Mature Adult (6-10 years)
Mature adult cats may start slowing down—they won’t play as often and can move into a more sedentary lifestyle.
Changes in behavior may be noted with regards to litter box use and nighttime activity levels. For example, some older cats will be more active late at night when they didn’t used to be and then sleep more during the day. Or, cats that were once fastidious about their bathroom habits may no longer cover their poop or may go outside the litter box.
These can be related to arthritis, cognitive dysfunction, or even early kidney or digestive issues. Mature cats should have routine bloodwork done every one to two years to monitor for early changes in the kidneys, liver, or thyroid.
Pet parents need to monitor grooming behavior, hairballs, and weight changes closely. Attention should be paid to oral health, and dental cleanings should be considered at this age at the discretion of your veterinarian, especially in cats resistant to routine tooth-brushing.
Senior (10+ years)
The transition from mature adult to senior cat can vary depending on the cat. Some cats in this age range will remain spry and well-muscled for years, while others will have more illnesses and degenerative disease.
It’s commonly recommended for cats 10 and older to have bloodwork and urine testing done every six months, as organ health can change quickly. Older cats are also prone to blood pressure issues, which can lead to strokes and blindness. Blood pressure can be easily monitored at your cat’s annual checkup.
Senior cats often slow down more than they did as a mature adult, which can be a sign of untreated arthritis pain. Discuss any changes in behavior in your senior cat with your veterinarian.
How to Help Your Cat Live Longer
While we all wish there was a magic elixir to make our cats live forever, there’s no way to cheat death and some illnesses are unavoidable. But there are quite a few things pet parents can do to help their cat live longer.
Stay up-to-date on vaccines: Vaccines targeted for your cat’s lifestyle are imperative to preventing some diseases that are hard or impossible to treat. It’s important to remember that indoor cats need their vaccinations too.
Keep up with preventative care: Cats are very good at hiding symptoms of illness, so annual checkups with your vet and routine blood testing can go a long way to detecting issues early on. The better relationship your vet has with your cat, the more likely they will be able to key into changes during an exam.

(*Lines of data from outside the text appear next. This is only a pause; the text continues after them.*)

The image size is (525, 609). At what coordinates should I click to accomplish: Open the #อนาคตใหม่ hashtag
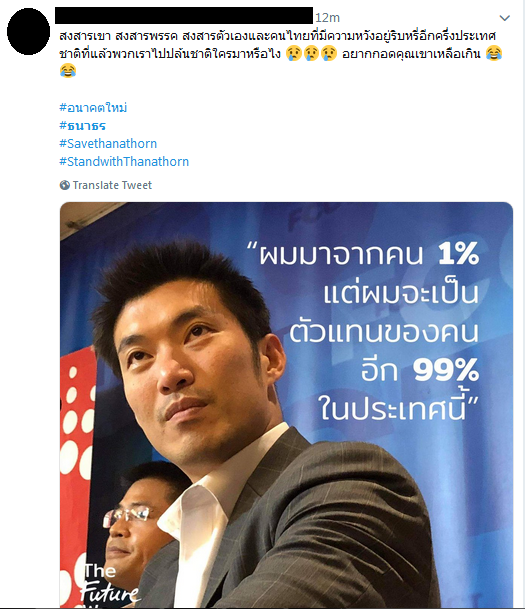pos(93,108)
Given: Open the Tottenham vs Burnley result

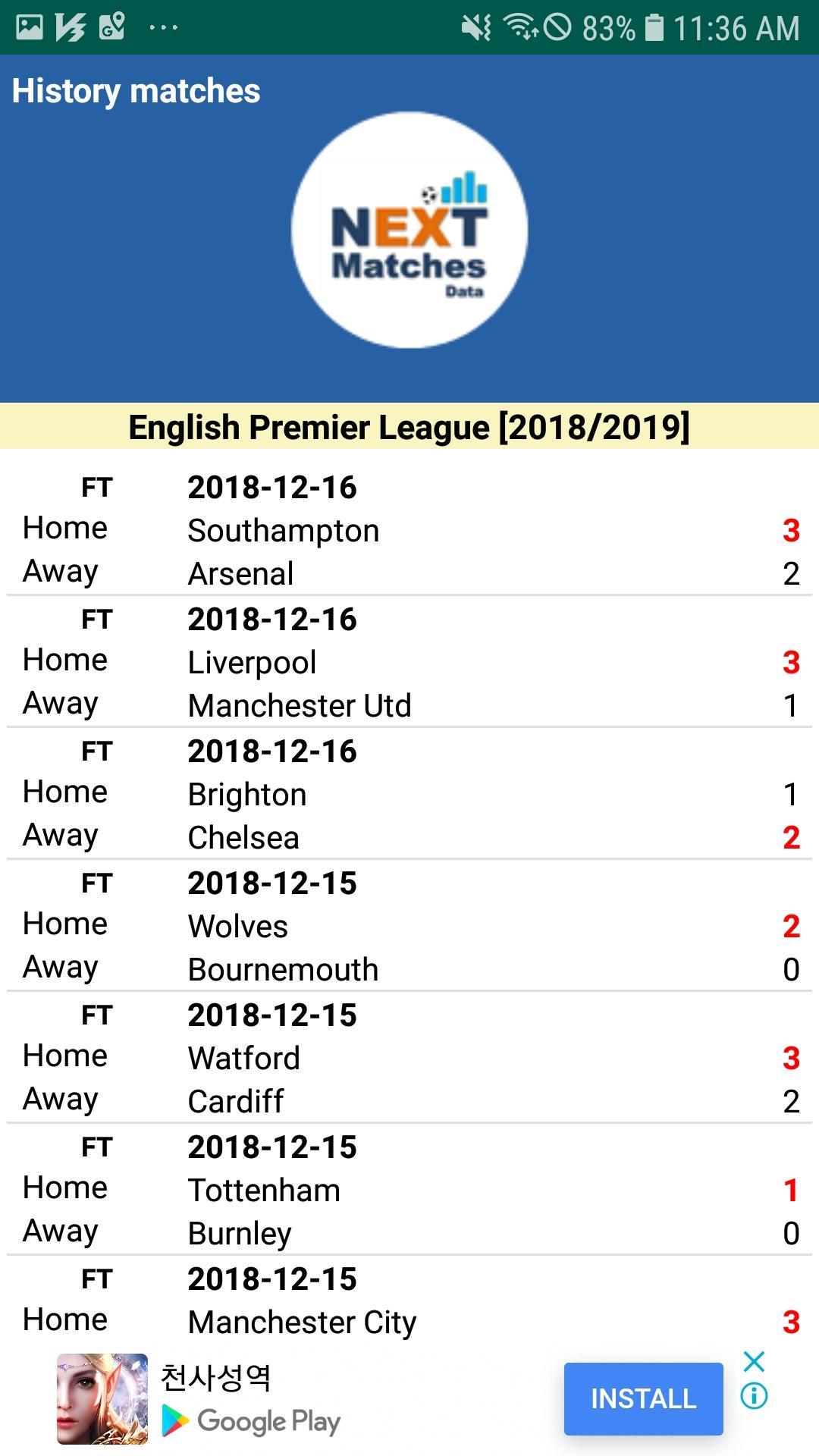Looking at the screenshot, I should point(410,1191).
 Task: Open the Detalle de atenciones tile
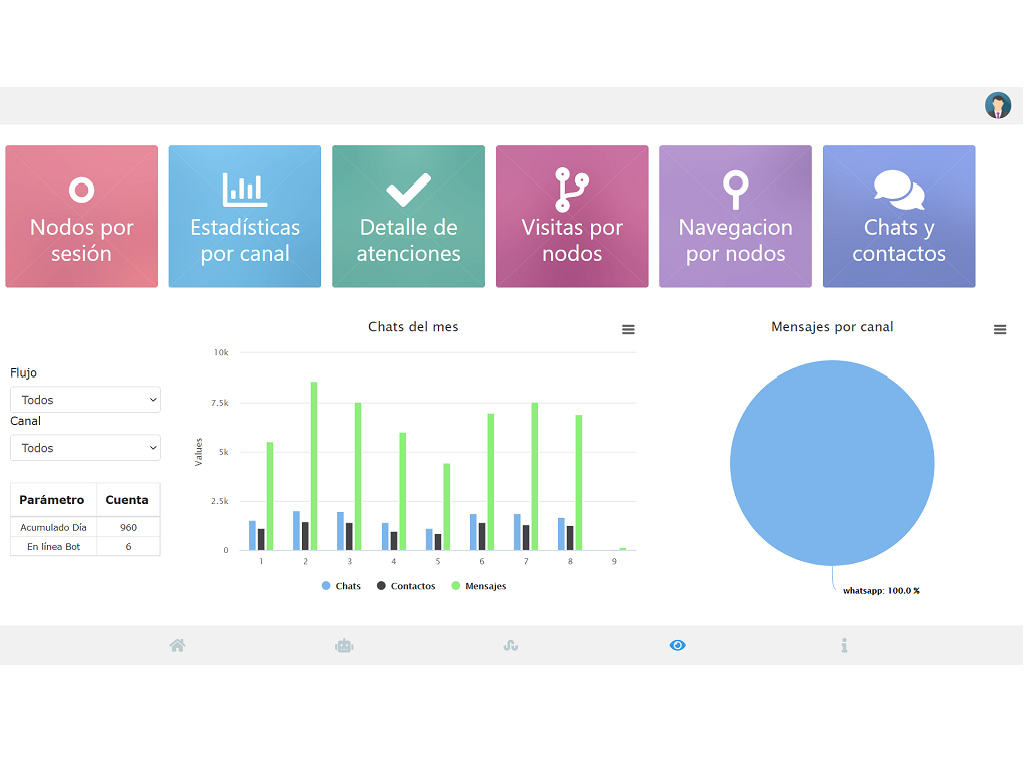click(408, 216)
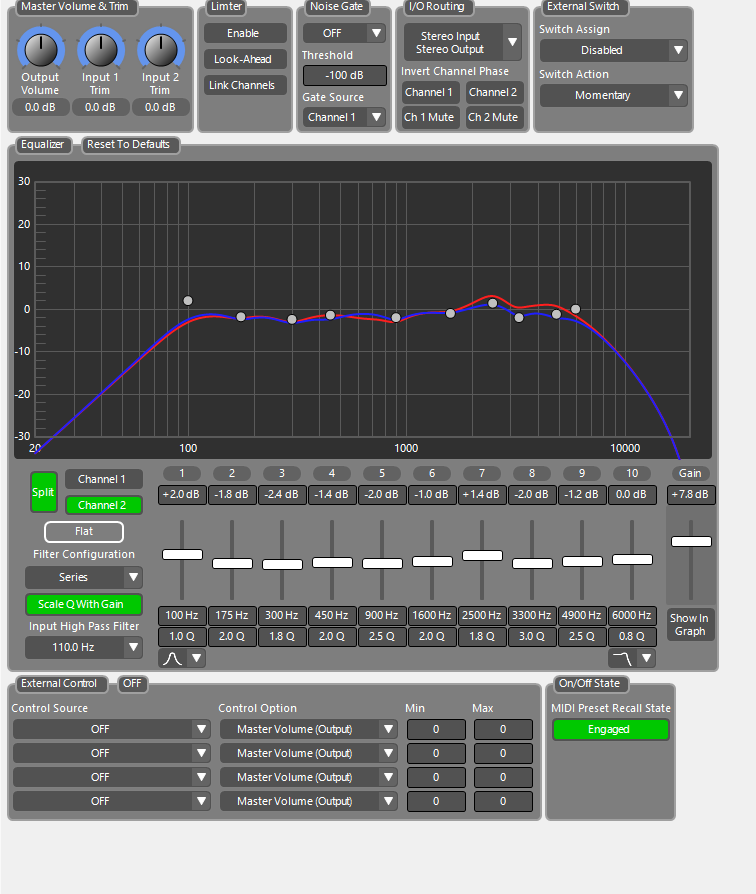The height and width of the screenshot is (894, 756).
Task: Disable Scale Q With Gain
Action: (84, 605)
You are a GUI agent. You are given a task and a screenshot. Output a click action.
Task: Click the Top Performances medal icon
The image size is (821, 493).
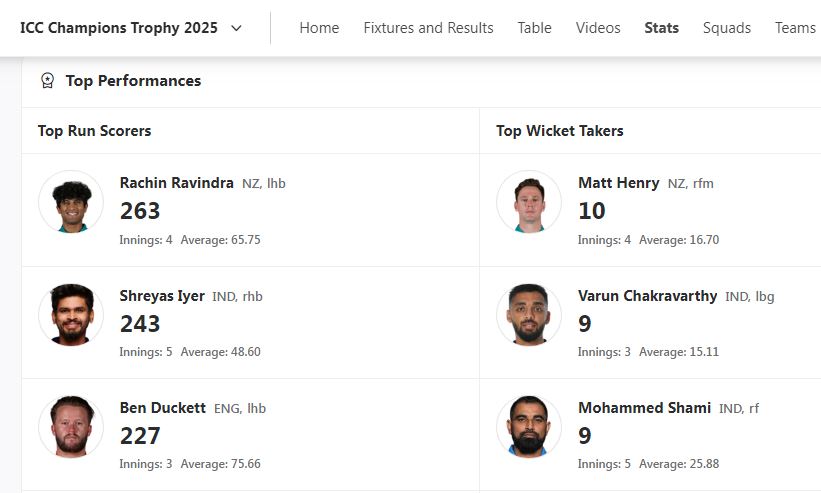coord(47,81)
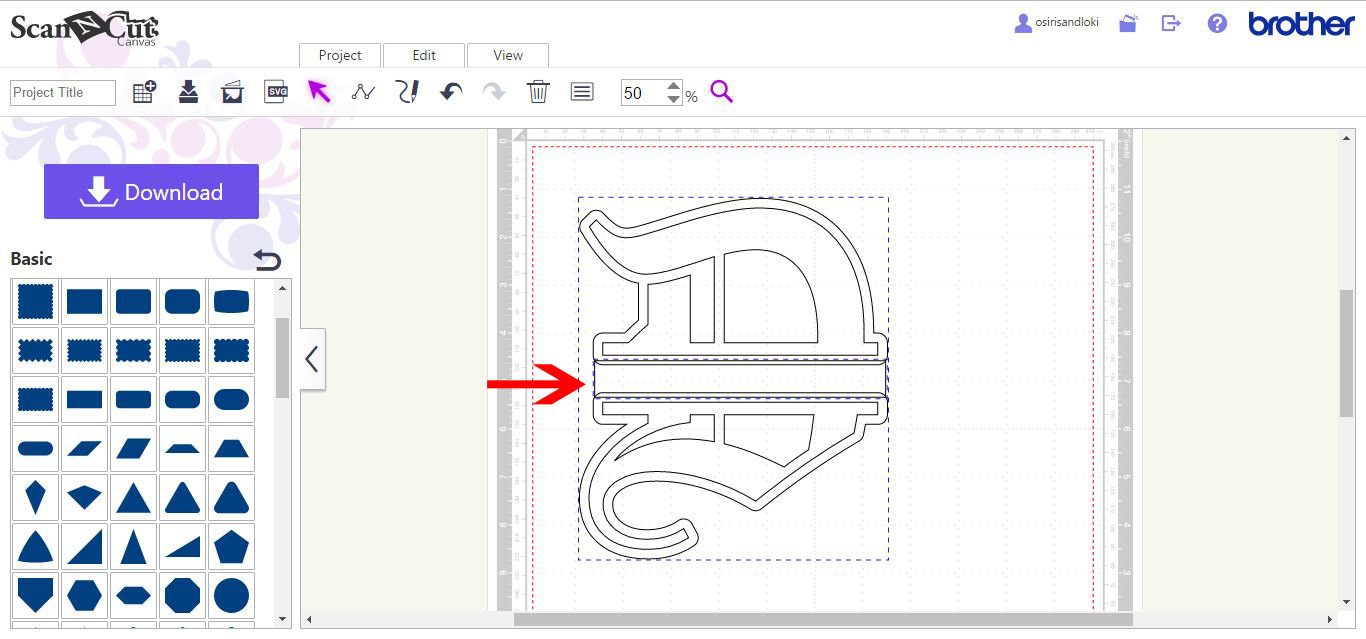The height and width of the screenshot is (639, 1366).
Task: Open the View menu
Action: click(507, 56)
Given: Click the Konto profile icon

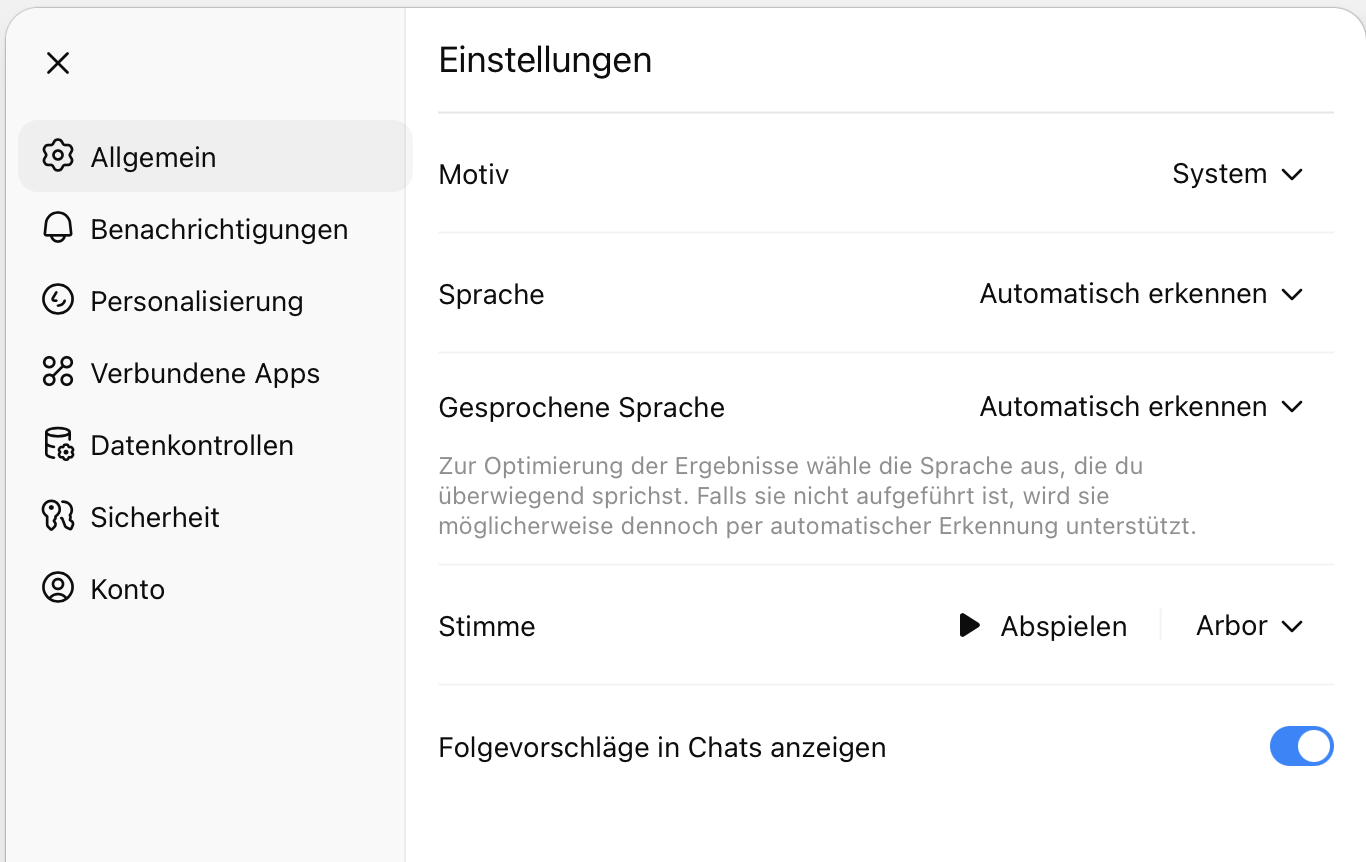Looking at the screenshot, I should [58, 588].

Be sure to discuss any change in your cat’s behavior, even if it seems minor.
Monitor your cat’s weight: There are many life-limiting issues brought about by obesity in cats, including severe arthritis and diabetes. Ensuring your cat is eating a well-balanced diet appropriate for this life stage is extremely important. Feed your cat in measured amounts (meal feeding is best, especially for multi-cat households) so that you can adjust intake to fit their individual metabolism.